Du technique au politique

Notre question principale est de cet ordre : comment faire, en matière de gestion de l’eau, d’un problème technique confiné à un cercle restreint d’experts, un problème politique (au sens de polis) impliquant un collectif élargi ? Notre hypothèse fondamentale est qu’il y a une relation d’interdépendance entre la décentralisation des technologies de l’eau et la décentralisation de la gestion de cette dernière. Or, il est possible de gérer l’eau sur bases de mesures, dites à la source, décentralisées sur le territoire de l’ensemble d’un bassin­ versant, se fondant sur des technologies de basse intensité (low technology), appropriables par les habitants.
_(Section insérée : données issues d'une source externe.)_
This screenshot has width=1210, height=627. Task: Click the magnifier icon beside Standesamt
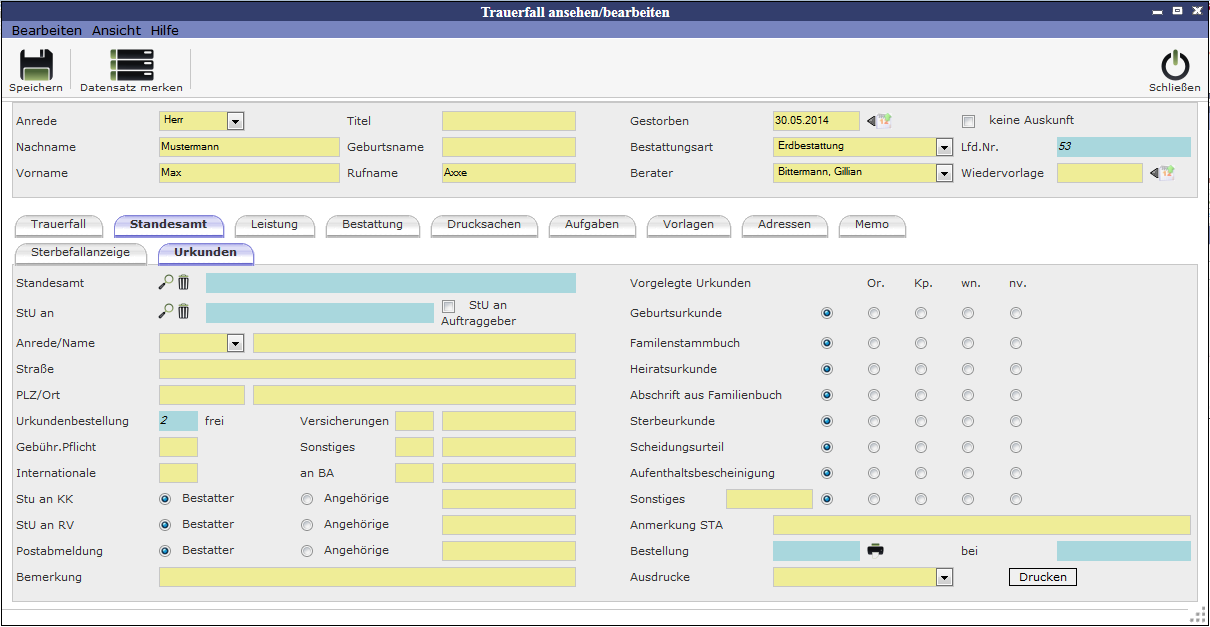tap(166, 283)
Il s’agit, dès lors de se demander ce que requiert l’élaboration collective de nouvelles trajectoires pour les eaux de pluie, hors du réseau d’assainissement. Il faudra aussi se demander dans quelle mesure une telle approche apporte une plus­-value par rapport aux solutions et modes de gestion conventionnels ? Et si d’aventure, ces mesures décentralisées gérées collectivement offrent des avantages, pourra-t­-on les instituer ? Mais pour répondre à cela, il nous manque nombre de connaissances : les dispositifs décentralisés pour la prise en charge des eaux pluviales, adaptés aux spécificités (géomorphologique, hydrotechnique, politico-­institutionnelle, socio­ économique) des territoires, prenant en compte et tirant parti de l’expertise citoyenne sont inexistants à Bruxelles.

Les Communautés Hydrologiques et dispositifs hydro-techniques

Pour tenter de répondre à ces questions, nous proposons, avec des habitants d’élaborer de tels dispositifs en co-­créant des Communautés hydrologiques (living labs), localisées en amont et en aval d’un versant de la vallée de la Senne à Forest et de part et d’autre de la vallée du Molenbeek à Jette. Ces CH feront leurs expérimentations à partir de trois dispositifs hydr-socio­-techniques aux designs participatifs :
- L’implantation dans l’espace public et privé d’outils de mesure des flux hydrologiques, leur appropriation par les habitants et par là, leur implication dans un diagnostic scientifique (WaterCitySens)
- Le développement de cycles d’ateliers dans des intérieurs d’îlots où habitants et étudiants en architecture penseront ensemble des dispositifs visant une gestion plus durables, en termes hydrologiques, des îlots urbains (îlots d’eau)
- La conception de Nouvelles Rivières Urbaines, partant d’ateliers de cartographie collaborative pour aboutir à des propositions valides et réalisables (NRU) en terme de gestion de l’eau à la source.

Ces dispositifs déjà peu courants isoléments et tout à fait inédits ensemble, permettront, grâce à la collaboration étroite entre les partenaires du projet et les habitants, de développer de nouvelles connaissances (hydrologique, historique, technique, etc.) fines et territorialisées, ainsi que de faire la démonstration de l’effectivités des dispositifs décentralisés et participatifs pour la gestion des eaux pluviales. Ce faisant, BrusSEau explorera le potentiel économique de ces dispositifs (valorisation des eaux pluviale, création de nouveaux emplois liés à leurs gestion) et éprouvera le système hydro­technique de la Région à pouvoir les accueillir ; favorisera la solidarité entre les habitants et soutiendra le développement des compétences et de l’expertise citoyenne. Mais aussi, BrusSeau encouragera l’émergence d’une nouvelle politique de l’eau plus durable, résiliente et participative et surtout plus sensible à l’eau.